REQUIRED WORK: Once you find the line with "Instruction: Open the" in the entries below, return exactly every line from it through the line with "has width=1568, height=554.".

RECORDS SUPPLIED:
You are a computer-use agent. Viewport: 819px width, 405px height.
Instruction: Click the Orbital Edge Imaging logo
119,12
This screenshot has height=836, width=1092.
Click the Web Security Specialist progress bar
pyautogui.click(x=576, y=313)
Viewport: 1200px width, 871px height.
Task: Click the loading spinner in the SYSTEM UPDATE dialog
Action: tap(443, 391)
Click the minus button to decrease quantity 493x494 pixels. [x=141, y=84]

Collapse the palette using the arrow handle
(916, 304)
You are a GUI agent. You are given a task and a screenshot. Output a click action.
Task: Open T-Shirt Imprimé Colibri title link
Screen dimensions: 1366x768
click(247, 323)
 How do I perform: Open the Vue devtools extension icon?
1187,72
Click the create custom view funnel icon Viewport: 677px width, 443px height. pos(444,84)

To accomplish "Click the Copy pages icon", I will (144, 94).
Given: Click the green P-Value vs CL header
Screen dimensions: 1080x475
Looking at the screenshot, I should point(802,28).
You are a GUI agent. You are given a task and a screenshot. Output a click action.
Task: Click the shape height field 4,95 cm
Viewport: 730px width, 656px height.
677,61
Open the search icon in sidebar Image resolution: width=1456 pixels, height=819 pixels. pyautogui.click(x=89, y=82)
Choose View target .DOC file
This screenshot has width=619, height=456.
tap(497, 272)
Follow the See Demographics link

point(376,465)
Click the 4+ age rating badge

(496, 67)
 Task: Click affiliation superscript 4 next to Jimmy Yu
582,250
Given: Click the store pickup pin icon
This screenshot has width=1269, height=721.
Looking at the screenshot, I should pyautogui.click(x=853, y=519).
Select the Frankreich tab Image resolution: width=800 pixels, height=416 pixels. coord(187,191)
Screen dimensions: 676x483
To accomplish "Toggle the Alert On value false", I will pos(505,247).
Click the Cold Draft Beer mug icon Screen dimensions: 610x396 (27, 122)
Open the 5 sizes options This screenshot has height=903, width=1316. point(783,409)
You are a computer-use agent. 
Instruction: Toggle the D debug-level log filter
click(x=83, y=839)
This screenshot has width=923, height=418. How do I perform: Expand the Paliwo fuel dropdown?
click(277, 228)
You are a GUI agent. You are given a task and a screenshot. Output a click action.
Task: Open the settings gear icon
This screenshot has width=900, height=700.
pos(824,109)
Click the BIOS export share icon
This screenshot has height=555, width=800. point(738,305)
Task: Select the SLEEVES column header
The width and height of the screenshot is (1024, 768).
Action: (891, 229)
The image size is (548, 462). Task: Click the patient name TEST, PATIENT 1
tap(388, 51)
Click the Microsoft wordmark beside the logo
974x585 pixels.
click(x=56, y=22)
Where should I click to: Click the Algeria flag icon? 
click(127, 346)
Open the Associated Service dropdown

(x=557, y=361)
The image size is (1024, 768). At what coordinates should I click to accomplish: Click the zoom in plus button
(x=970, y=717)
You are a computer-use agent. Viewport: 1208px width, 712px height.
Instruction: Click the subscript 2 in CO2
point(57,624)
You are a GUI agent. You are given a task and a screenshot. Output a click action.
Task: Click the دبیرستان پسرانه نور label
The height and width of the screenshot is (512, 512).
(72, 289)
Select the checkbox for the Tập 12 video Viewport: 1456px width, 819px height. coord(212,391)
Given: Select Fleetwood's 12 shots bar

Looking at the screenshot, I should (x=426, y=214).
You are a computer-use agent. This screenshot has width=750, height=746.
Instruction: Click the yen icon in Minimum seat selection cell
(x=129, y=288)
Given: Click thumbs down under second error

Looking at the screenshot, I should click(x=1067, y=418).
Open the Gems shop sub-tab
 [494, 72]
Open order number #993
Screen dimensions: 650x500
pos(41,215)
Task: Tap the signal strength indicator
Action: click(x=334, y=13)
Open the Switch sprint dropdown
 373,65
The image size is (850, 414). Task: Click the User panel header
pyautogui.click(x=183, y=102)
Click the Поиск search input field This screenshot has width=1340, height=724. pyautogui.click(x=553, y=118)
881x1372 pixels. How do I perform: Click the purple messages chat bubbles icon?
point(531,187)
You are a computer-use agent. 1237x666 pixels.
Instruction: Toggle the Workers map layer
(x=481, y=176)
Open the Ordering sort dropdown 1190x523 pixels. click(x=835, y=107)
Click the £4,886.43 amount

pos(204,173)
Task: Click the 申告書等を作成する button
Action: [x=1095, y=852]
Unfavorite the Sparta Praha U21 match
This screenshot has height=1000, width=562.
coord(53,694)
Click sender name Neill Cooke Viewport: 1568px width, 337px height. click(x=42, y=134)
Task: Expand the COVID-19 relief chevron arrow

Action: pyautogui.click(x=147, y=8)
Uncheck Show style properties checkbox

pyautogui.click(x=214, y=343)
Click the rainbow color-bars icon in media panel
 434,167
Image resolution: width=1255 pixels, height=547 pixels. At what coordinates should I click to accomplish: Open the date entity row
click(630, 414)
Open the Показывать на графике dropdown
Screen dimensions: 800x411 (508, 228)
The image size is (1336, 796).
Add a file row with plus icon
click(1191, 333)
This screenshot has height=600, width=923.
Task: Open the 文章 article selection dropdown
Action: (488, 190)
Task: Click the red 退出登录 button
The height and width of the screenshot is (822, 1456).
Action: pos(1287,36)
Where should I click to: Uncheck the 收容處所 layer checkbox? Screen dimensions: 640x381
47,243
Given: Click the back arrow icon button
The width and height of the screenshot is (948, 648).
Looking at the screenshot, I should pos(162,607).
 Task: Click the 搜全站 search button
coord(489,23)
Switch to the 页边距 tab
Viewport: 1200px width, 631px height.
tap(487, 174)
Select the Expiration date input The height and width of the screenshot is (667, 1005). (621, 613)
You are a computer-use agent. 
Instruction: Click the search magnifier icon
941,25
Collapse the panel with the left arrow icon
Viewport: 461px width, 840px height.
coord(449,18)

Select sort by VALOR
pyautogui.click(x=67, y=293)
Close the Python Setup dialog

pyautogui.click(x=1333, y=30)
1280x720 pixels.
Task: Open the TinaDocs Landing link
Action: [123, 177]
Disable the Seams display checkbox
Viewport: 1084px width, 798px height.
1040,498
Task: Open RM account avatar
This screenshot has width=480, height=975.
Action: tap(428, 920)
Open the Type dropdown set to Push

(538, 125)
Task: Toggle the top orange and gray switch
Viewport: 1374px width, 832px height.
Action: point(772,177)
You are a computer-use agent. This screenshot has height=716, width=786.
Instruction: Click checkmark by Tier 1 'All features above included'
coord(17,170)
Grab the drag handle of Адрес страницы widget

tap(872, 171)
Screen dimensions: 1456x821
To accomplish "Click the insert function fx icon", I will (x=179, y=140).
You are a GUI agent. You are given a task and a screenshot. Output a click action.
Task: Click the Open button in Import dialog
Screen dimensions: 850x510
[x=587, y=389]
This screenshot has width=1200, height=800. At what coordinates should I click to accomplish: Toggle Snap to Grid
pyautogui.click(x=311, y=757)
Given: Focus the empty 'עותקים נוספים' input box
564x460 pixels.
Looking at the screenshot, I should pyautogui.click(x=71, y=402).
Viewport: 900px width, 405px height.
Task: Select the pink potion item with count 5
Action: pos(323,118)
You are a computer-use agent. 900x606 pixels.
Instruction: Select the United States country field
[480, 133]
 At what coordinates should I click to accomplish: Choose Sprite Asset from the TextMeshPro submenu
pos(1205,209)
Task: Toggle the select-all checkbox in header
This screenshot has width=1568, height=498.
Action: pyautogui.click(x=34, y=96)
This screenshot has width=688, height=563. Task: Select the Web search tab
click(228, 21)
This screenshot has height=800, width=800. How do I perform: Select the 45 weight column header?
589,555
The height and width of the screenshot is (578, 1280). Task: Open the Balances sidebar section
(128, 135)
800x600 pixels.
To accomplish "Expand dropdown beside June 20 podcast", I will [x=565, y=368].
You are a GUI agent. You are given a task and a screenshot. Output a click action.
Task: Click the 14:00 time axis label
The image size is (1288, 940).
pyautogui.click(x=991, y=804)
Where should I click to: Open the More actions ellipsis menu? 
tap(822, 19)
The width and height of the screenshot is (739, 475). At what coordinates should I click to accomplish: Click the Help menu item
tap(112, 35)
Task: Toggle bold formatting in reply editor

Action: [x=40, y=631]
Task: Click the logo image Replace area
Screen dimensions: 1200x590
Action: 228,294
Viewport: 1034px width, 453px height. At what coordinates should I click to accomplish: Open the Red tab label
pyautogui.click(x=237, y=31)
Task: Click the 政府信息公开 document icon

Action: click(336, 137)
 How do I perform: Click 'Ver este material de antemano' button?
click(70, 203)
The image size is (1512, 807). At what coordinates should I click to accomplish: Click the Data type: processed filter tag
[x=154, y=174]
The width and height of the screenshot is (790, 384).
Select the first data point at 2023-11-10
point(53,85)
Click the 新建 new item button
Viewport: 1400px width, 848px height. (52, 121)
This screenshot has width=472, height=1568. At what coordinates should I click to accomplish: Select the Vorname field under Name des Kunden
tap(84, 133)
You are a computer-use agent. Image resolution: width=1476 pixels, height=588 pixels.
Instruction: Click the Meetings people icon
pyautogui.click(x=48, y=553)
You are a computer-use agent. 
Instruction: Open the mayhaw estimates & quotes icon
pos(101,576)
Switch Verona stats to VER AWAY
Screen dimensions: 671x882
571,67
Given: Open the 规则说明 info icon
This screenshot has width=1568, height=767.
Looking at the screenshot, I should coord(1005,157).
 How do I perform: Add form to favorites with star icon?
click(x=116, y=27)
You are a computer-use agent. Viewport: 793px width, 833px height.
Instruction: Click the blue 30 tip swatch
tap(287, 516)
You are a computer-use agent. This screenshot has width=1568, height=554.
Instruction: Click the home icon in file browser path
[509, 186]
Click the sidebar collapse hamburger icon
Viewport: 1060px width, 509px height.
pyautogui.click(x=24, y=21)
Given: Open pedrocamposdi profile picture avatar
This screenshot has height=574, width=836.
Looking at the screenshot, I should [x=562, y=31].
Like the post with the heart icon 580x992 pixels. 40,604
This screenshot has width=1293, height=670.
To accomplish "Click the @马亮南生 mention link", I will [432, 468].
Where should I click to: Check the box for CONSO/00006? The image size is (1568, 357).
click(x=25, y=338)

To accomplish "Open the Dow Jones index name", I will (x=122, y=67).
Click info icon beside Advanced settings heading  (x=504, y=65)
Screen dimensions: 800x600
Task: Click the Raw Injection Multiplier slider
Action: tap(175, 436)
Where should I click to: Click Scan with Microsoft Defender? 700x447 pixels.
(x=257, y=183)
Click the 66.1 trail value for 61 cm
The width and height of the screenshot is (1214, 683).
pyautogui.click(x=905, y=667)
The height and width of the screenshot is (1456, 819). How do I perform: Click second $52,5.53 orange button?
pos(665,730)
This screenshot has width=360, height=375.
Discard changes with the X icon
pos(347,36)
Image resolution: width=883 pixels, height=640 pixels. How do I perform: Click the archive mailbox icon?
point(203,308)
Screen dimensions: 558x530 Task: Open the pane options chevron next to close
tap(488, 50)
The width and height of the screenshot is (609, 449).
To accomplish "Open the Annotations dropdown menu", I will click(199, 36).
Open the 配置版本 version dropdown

ANSWER SPACE:
Instruction: Open the mayhaw estimates & quotes icon
pos(101,576)
Switch Verona stats to VER AWAY
Screen dimensions: 671x882
571,67
Given: Open the 规则说明 info icon
This screenshot has width=1568, height=767.
Looking at the screenshot, I should coord(1005,157).
 How do I perform: Add form to favorites with star icon?
click(x=116, y=27)
You are a computer-use agent. Viewport: 793px width, 833px height.
Instruction: Click the blue 30 tip swatch
tap(287, 516)
You are a computer-use agent. This screenshot has width=1568, height=554.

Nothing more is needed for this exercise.